Advice to Senior Management
Management doesn't understand that the employees make the brand, not shareholders. Mercer has no business in the smaller employer arena. So many other locals do it better.
Pros
Flexible
Cooperation and communication between peers
Competent co-workers (usually)
Relatively "relaxed" atmosphere
Cons
Bad coffee
Pay rises are not always sufficient to keep up with inflation.
Occasional mandatory wastes of time (but what employer doesn't have this?)
Advice to Senior Management
Hire more science/math/engineering majors
Pros
The team has very high caliber professionals. It is a very team oriented culture and in general, people seem very happy with their jobs.
Cons
There's a lot of bureaucracy but that is expected with a big company. It can make it difficult to answers to questions.
Pros
Paid Training, nice facility, beautiful grounds.
Cons
They treat human beings as though they are disposable. Extremely high turnover creates an environment that is stressful and inhospitable. No one looks anyone in the eye. It's a sad place. People are not happy to be there.
Advice to Senior Management
Cut the fat at the top so that you can pay the people responsible for fulfilling 90% of your obligations to your clients an adequate wage. It's criminal that you employ a bunch of temps that don't know what they are doing, when handling such critical and sensitive information for millions of people.
Pros
Great benefits, intelligent colleagues, well-recognized brand.
Cons
Huge amount of process, only lip service to work/life balance, leadership does not practice what they preach, below-market salary.
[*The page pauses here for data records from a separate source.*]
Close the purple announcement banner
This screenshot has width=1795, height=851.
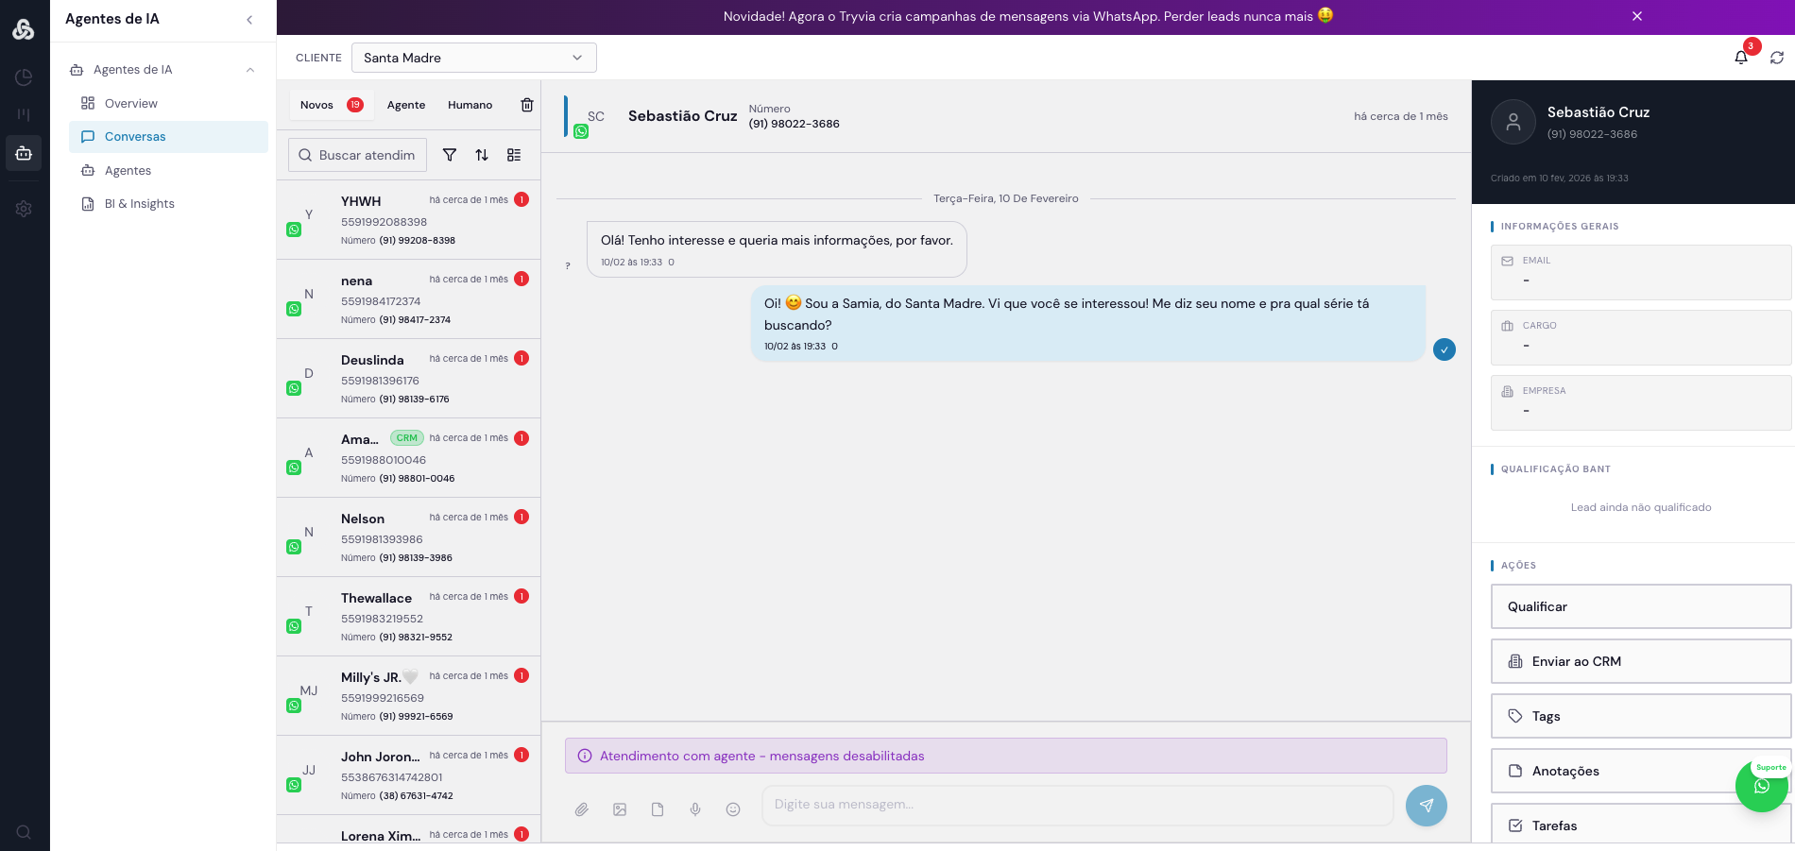(1637, 16)
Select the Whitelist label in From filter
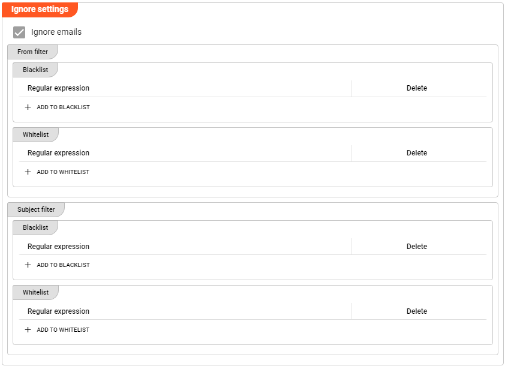 [35, 135]
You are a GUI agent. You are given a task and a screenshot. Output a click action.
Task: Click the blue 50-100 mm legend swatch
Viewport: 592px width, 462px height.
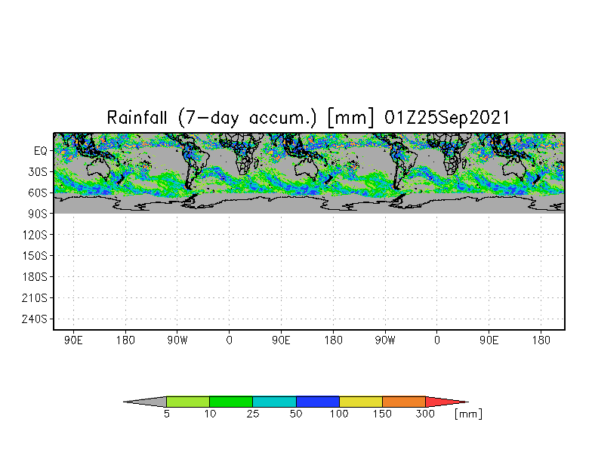(318, 402)
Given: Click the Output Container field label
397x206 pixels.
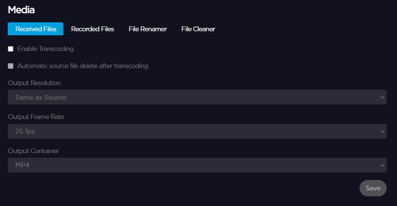Looking at the screenshot, I should coord(33,151).
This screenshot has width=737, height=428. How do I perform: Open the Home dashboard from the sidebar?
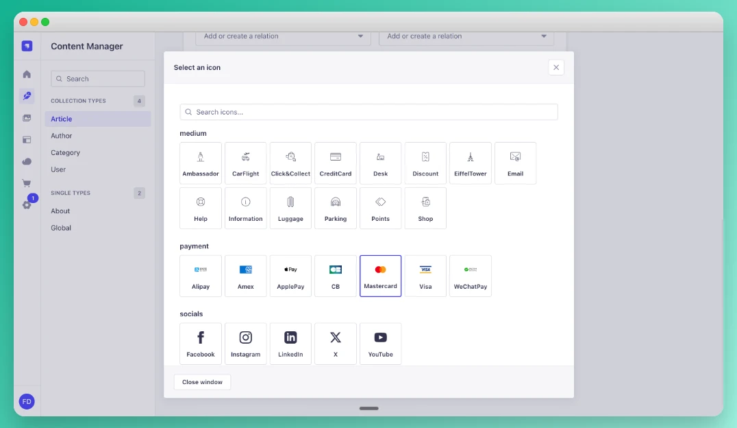click(x=27, y=74)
Advice to Senior Management
Be more transparent and honest. When you hire consultants to consult, don't make them spend half their day on process.
Pros
Great co workers
Informal work environment
Cons
losing focus on key skills
Political
Advice to Senior Management
A lot work to be done to build a sustainable organization
Pros
The breadth of investment related activities associated with plan sponsor management and the money management industry
Cons
Long hours of monotonous work
Advice to Senior Management
Strategically introduce junior people to meetings and given them a small role earlier on in their careers to build self esteem and client perspective
Pros
You can perceive really a global company, you can meet very smart colleagues and well prepared people, diversity is lived and very well appreciated. Training is great. values and business vision are important reasons that inspired you to continue into this company. They are very open to new ideas and different points of view.
Cons
Not yet totally focused on clients; processes and investment take much more time than the business reality. Direct and dot line reports of executives makes the structure heavy and overcharged of political issues "bureaucracy". You waste to much more time in Self administration for several internal processes, easily deviates the focus on clients and business. HR strategy works well for high and senior positions but not for the rest.
Advice to Senior Management
Lighten the structure, faster opportunities for short term employees, with outstanding performance is needed. Refresh the way to do and handle business, especially with leaders over 10 years working in the company. To do business is an art not a forms and system filling out process.
Pros
It is a place that allow one to participate in their projects even when you are just an analyst there.
Flexible working arrangement.
Cons
In terms of compensation, it is not as rewarding as compared to the other consulting firms or financial institutions. Very complicated organisational structure.
Advice to Senior Management
Simplify the organisational structure in Mercer as it is simply too complicated. Offer more attractive compensation/benefits package to the employees to retain talent. Offer more training opportunities to the employees.